Anyway I am completly pleased with this saw. It was very easy to assemble. It did have a serious vibration when I first started it but I was expecting that. The belt was wadded up in the box and had a multiple, twisted, set to it.

The lower wheel and drive pully were balanced out of the box. The upper wheel not so much. I balanced it by spinning the wheel and marking the bottom when it stopped. Then drilled holes and respun until it quit stopping in the same place every time. " I snuck up on this so as not to over shoot". I ended up drilling I think nine 1/8th" holes in the webbing.

I also put a link belt on it. It passes the nickel test, start, run, stop.


----------



## sunfirematt

i will be buying this band saw in the next week or so when i finish making space for it. i only have a 10 by 10 room for my little shop.if i mount this on my 36 inch tall workbench would it be to high to work off the band saw? also can anyone give me the space needed to mount it?


----------



## Seer

I just got this saw last Sunday. I got it set up and adjusted and it runs great no vibrations, noise just a very nice addition to my shop.


----------



## kosta

ridgid makes ok bandsaws


----------



## kosta

I used a new one once but when my friend took it out of the wrap all all that other crap the wheels were pretty of from one another


----------



## glassyeyes

Sunfirematt, the top measures 13.5 inches deep by 23 inches wide. I just finished setting this saw up on a mobile base, and I'm pleased with it (It is also marked model # BS14002). There is almost no vibration, the adjustments were easy to make, and the column was well aligned out of the box. Dust collection with the built-in port was just average. The trunnion mounting plate seems like it could be a little stiffer, but I'm still getting used to the saw. The included blade was decent enough, but I'm looking forward to buying a few better-quality ones (ANY SUGGESTIONS, ANYONE?) An MDF or plywood sub-base does seem to help dampen vibration, but can cause a small problem or two. I found the motor shaft was significantly out of parallel with the saw shaft, most likely due to the slop induced by hand-drilling through the wood sub-base. It was simple enough to cut two pieces of 1/2 inch plywood and screw them down to the top deck at a right angle to the saw shaft, pinching the motor's mounting plate; they keep the base of the motor aligned, yet permit it to be tightened.

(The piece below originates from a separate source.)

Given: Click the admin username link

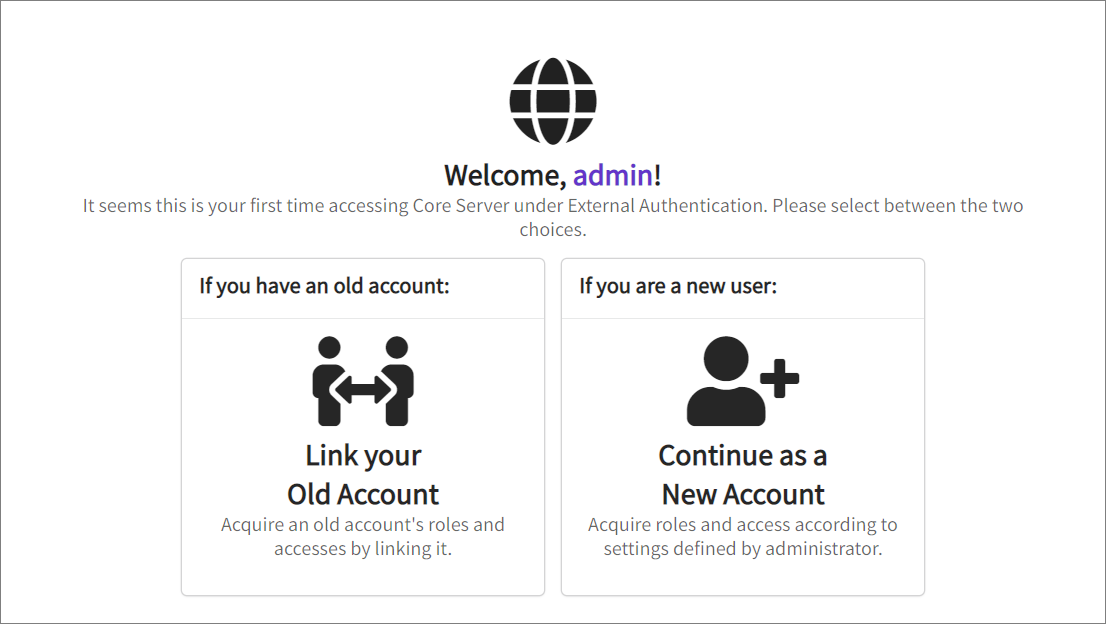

The mobile base and plywood sub-base had one side-effect I didn't anticipate; it raised the saw table a little too high. I had to shorten the legs about 2.5 inches to get a good working height for myself.


----------



## SamS

I was able to reduce the vibration to an acceptable level by loosening the tension of the belt. The instruction manual gives you a way to guage proper belt tightness, but I have had better results by setting it quite a bit looser


----------



## jp93274

If and when these go on clearance i will pick it up


----------



## jp93274

Well it went on clearance ! $184.00- 10% coupon ! great deal

P.s also got the Ridgid drill press! 149.99-10% sweet!

Yes i am excited but now "my shop tools" all are life time warranty, and the repair center is less than 10 min away!


----------



## basboy

I wish I had got a 10% coupon. I paid full price at 184.00 and I am so excited about working on the bs with all the cool tips from lumberjock associates. this place is so cool.


----------



## kenn1320

I dont mean to hijack this thread ferstler, but jp93274 and Choate, where did you find the deal on this bandsaw?
thanks,
Ken


----------



## RJAimar

Solid review. I really like the stand you have underneath your jointer. Any advice for me on doing the same? I don't have a lot of space in my shop, and it would be nice to be able to tuck it out of the way when I don't need it.

Thanks,
Ryan


----------



## ferstler

Hi, Ryan,

The first version of the stand under that jointer used the same wooden base, but I used 3-inch, hard-rubber casters (all were rotatable) that simply would not roll well on my workdeck outside of the shop. So, I went to Harbor Freight (yep, Harbor Freight) and purchased four inchers that had soft-rubber rims. Those perform very well, because the tool now rolls softly over my shop threshold and smoothly negotiates the boards making up the deck surface outside. I also like the fact that the stand and wheels raise the jointer work surface to a more comfortable level. Ditto for the stands I built under my two band saws. I like working high up.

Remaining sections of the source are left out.